Poucas emoções espontâneas são tão preciosas quanto uma canção te trazer cheiros, cores e sabores de uma época. O Sunny Day Real Estate é dessas bandas capazes de preencher um disco só com essas afetuosas reminiscências, e boa parte dessa culpa é de Jeremy Enigk, que esgarçou um jeito confessional de conduzir sua música poucas vezes visto no rock. Era década de 90 e Jeremy atrelava seu íntimo falsete a melodias que explodiam em guitarras impulsivas e batidas ricas e variadas, criando tesouros como “Seven”, “In Circles” e “Red Elephant”.

Aquela mistura declaradamente sentimental capturou uma infinidade de pessoas, alargou o legado sonoro de Seattle (até então só mencionada pelo grunge), instaurou uma legião de fãs, influenciou meio mundo a rasgar o verbo sem censura emocional e catapultou uma abordagem sonora hoje conhecida – e questionada – como emo. O SDRE acabou, mas Jeremy felizmente seguiu sua carreira-solo, mostrando uma habilidade atemporal de nos comover. Ele está prestes a lançar mais um disco, com financiamento colaborativo de seus fãs na Pledge Music, e cogita uma turnê com o SDRE. O fato de Jeremy dar novos rumos a uma bela história que poderia ser apenas nostálgica justifica nossa grande admiração por ele. Receber essas respostas tão honestas e cheias de simplicidade sustenta ainda mais esse apreço.

Sounds Like Us: Na discografia do Sunny Day Real Estate, a gente percebe que você passou a fazer mais uso do falsete no How It Feels to Be Something On, que vem depois de seu primeiro disco-solo, Return of the Frog Queen. Foi na carreira solo que você se sentiu mais encorajado a adotar esse estilo vocal?
Jeremy Enigk: Antes de a gente gravar o Diary, eu costumava cantar usando muito mais o falsete, mas teve uma sequência de shows em que eu cantei de um jeito mais intenso e isso acabou causando alguns problemas na minha voz, fazendo eu perder completamente o meu timbre alto e o falsete. Então eu tive que mudar meu jeito de cantar no Diary e no Pink. Foi só no How It Feels To Be Something On que eu fui ter o timbre mais alto de volta.

LINHAS LISTADAS:
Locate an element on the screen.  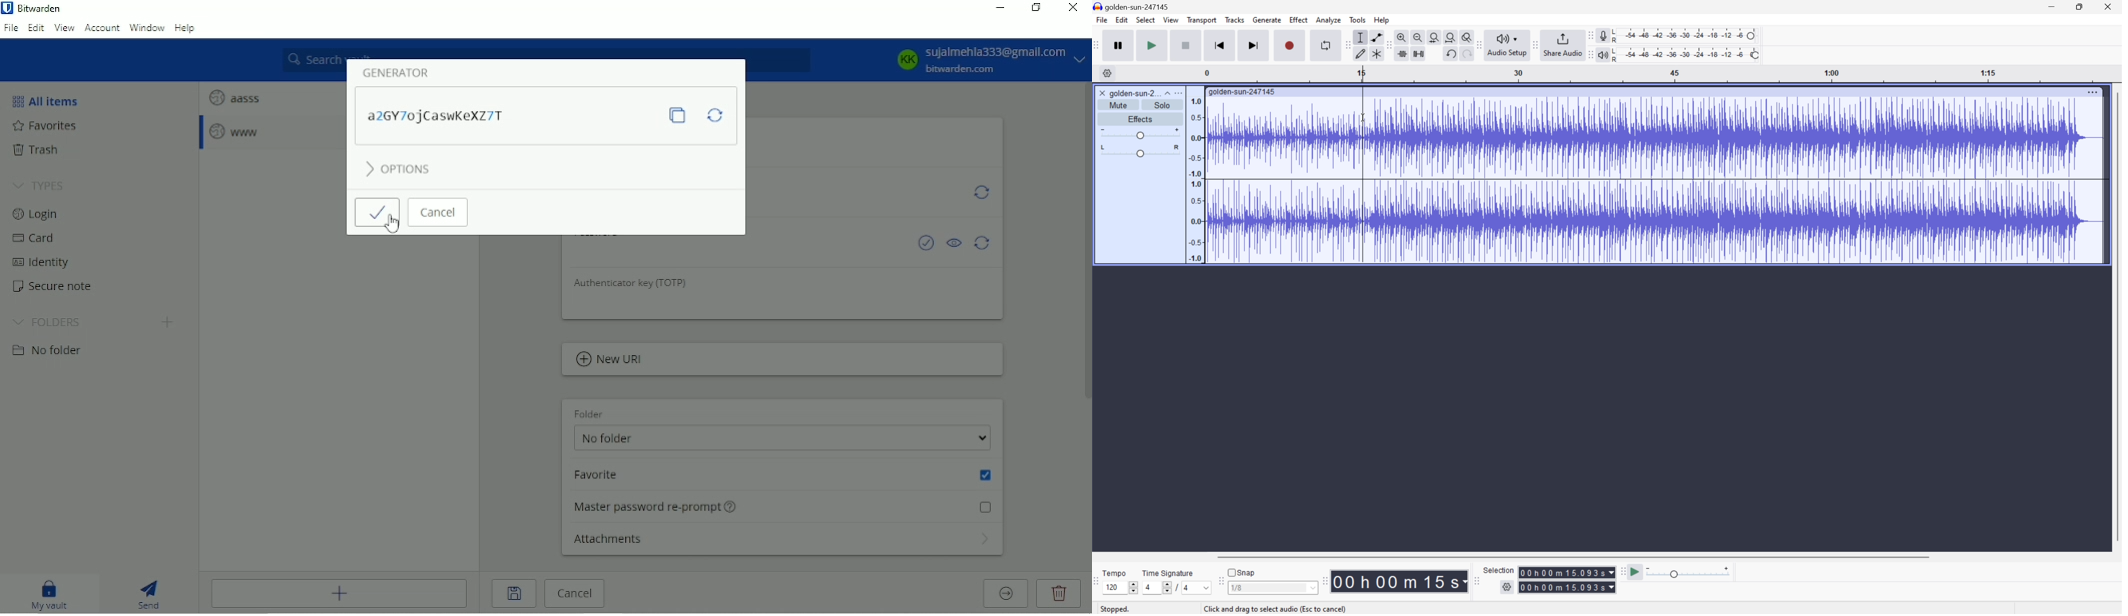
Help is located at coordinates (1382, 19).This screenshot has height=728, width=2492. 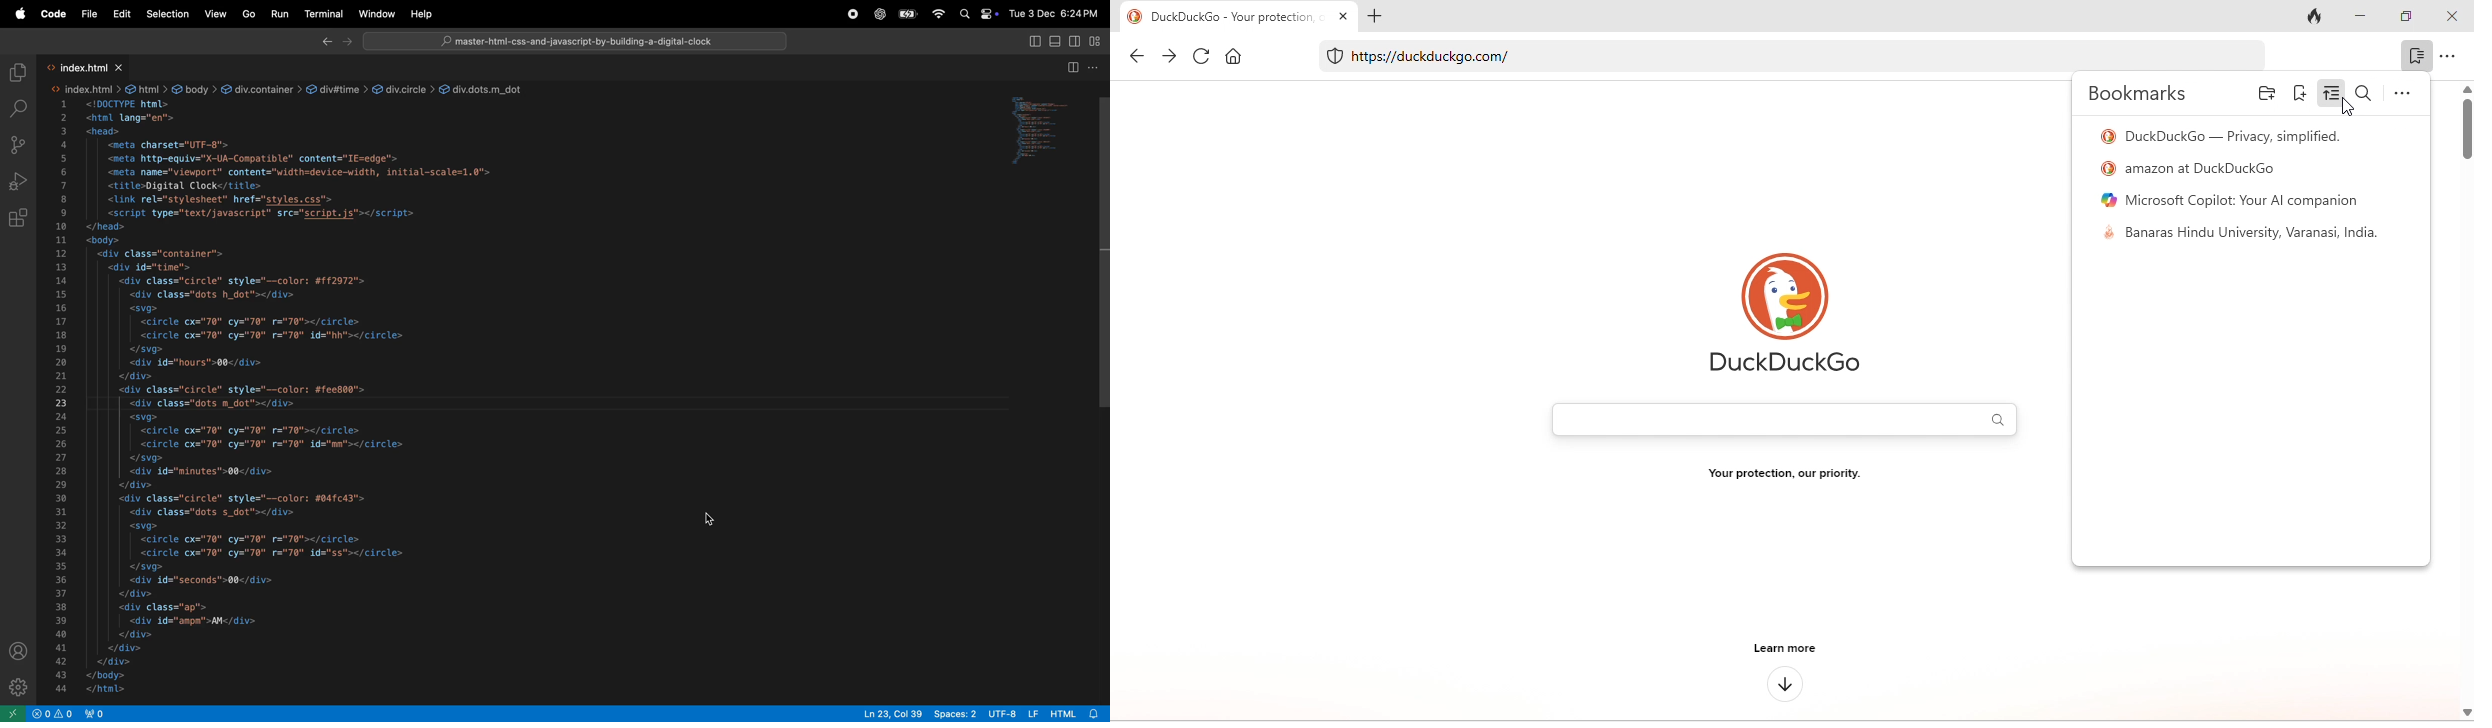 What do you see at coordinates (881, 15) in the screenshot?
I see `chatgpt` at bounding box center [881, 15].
---
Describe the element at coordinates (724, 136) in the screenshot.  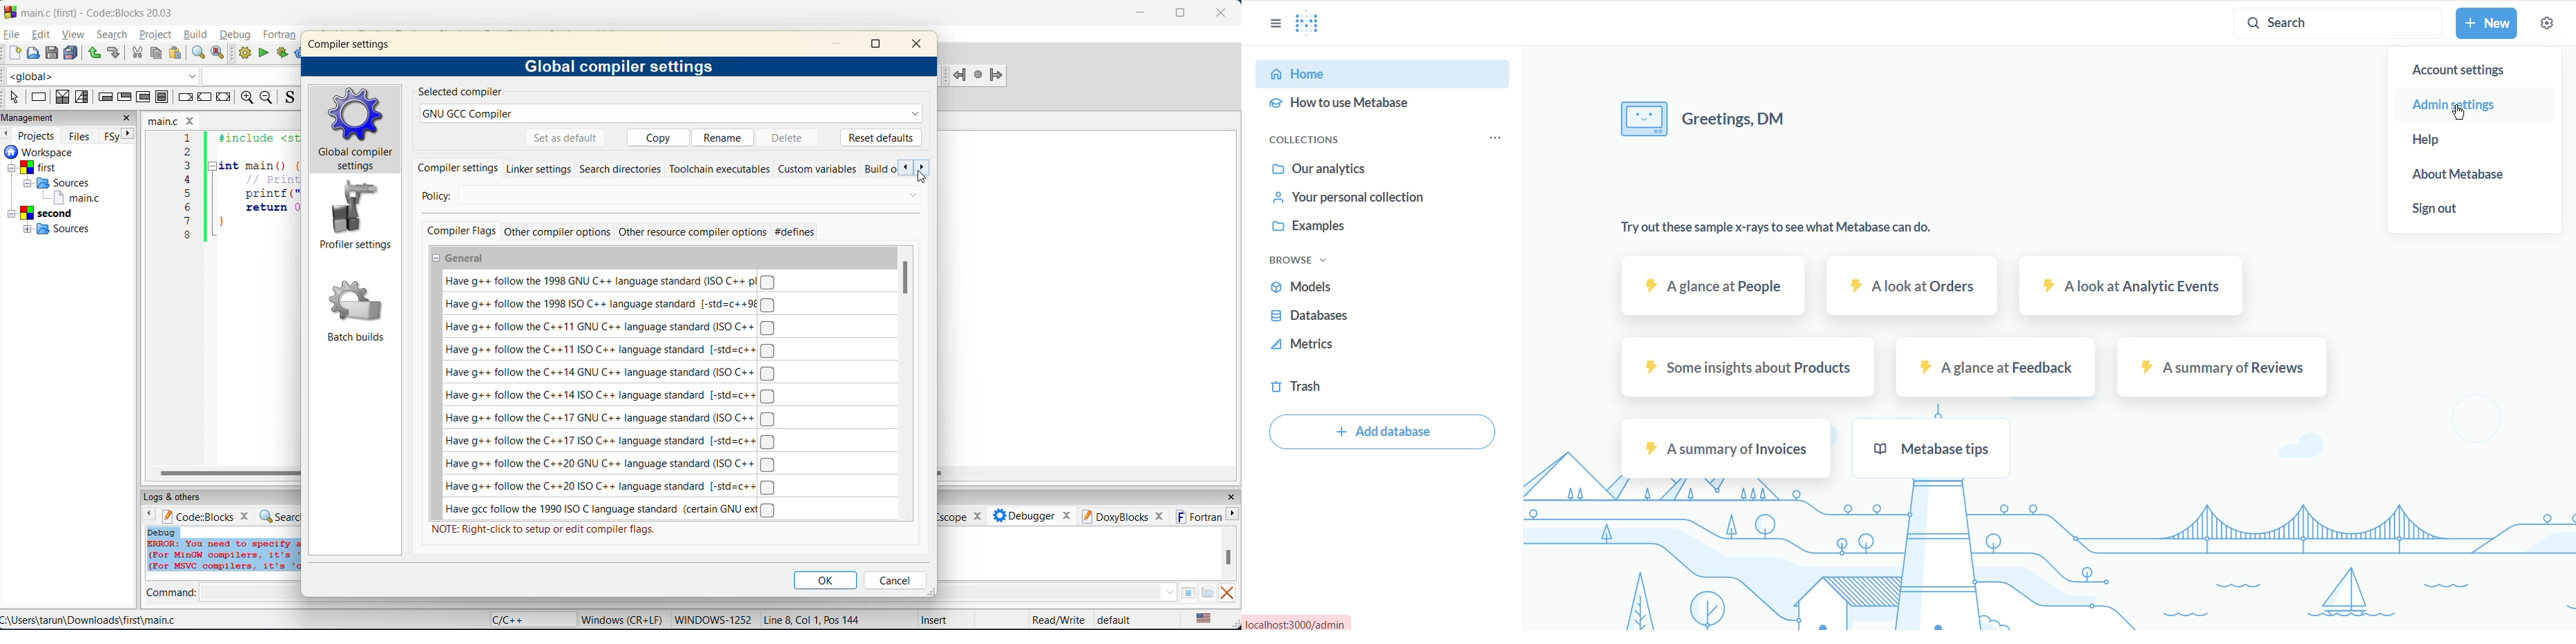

TAREFAS:
1. Resuma em duas frases o trecho sobre Jeremy Enigk.
2. Liste todos os discos citados pelo nome no trecho sobre Jeremy Enigk.
3. Por favor, apresente a continuação do trecho sobre Jeremy Enigk a partir da última frase.

RESULTADOS:
1. Nos anos 90, o Sunny Day Real Estate uniu o falsete íntimo de Jeremy Enigk a guitarras impulsivas e batidas variadas, e essa mistura sentimental conquistou fãs e impulsionou a abordagem hoje conhecida como emo. Na entrevista, Jeremy conta que problemas na voz o fizeram perder o falsete e mudar o jeito de cantar no Diary e no Pink, e que só recuperou o timbre alto no How It Feels To Be Something On.

2.
- How It Feels to Be Something On
- Return of the Frog Queen
- Diary
- Pink

3.
Sounds: De que maneira o Craig Wedren, do Shudder to Think, te influenciou na hora de cantar? Quem mais você lavava em conta na hora de usar sua voz e em que momento da vida descobriu “esse é o meu jeito de cantar com personalidade”?
Jeremy: Eu me inspirava no jeito com que o Craig cantava melodias tão bonitas em cima de músicas pesadas. Eram falsetes delicados junto com vocais abertos numa crescente. A Sinead O’Connor também tinha um estilo parecido que definitivamente me influenciou, junto com a primeira fase do Bono no U2.

Sounds: Na hora de compor, como você separa o que é da carreira-solo e o que é do Sunny Day? Você compõe já pensando nos arranjos?
Jeremy: Isso tem sido uma das coisas mais difíceis de se descobrir ao longo dos anos, mas o que geralmente acaba acontecendo é que, seja qual forem as músicas que eu estiver escrevendo, elas vão para o projeto em que eu estiver envolvido naquele momento.

Sounds: Como tem sido fazer um disco tão colaborativo, no qual os fãs te auxiliam a escolher canções? [Jeremy conseguiu financiar seu mais recente disco solo pela Pledge Music] Sentiu que precisava de uma opinião externa para lidar com as dezenas de composições acumuladas ao longo dos últimos anos?
Jeremy: É uma coisa incrível ver tantas pessoas apoiando o que eu faço. Isso faz eu me sentir amado e acolhido. Isso também pode ser um pouco estressante, porque eu me exponho para todos. O lado bom é que eu tenho fãs pacientes e compreensivos, e eu estou preparado.

Sounds: O que você tem feito nos últimos anos? Ficou completamente longe da música, ou foi só um distanciamento dos holofotes?
Jeremy: Eu tenho ficado com a minha família, além de recarregando e encontrando novas inspirações para minha vida e para a direção que eu quero tomar. Eu estive longe dos holofotes, mas nunca parei de escrever músicas. Isso é uma coisa que eu amo fazer, estando ou não nos holofotes.

Sounds: Qual sua situação artística atual? Prefere trabalhar sem uma gravadora?
Jeremy: Acho que prefiro trabalhar com uma gravadora, muito pelo fato de eu adorar trabalhar com pessoas. Trabalhar sozinho é muito chato e às vezes há muita pressão quando você não tem as respostas.

Sounds: A trilha sonora de O Mundo de Leland e o filme são muito bons. “One and One is One” é profundamente triste e cabe perfeitamente no roteiro. Você já conhecia o diretor Matthew Ryan Hodge? Poderia nos contar um pouco sobre como foi fazer a trilha e o convite para participar dela?
Jeremy: Eu não conhecia o Matt até ele me abordar com o filme. Ele já tinha tentado me colocar na trilha sonora há um tempo, mas eu estava no meio das gravações do Fire Theft, então eu sempre dizia “não”. Finalmente ele voou para Seattle e me mostrou o filme. Eu gostei e finalmente disse “sim, mas tive que colocar o Fire Theft na prateleira temporariamente.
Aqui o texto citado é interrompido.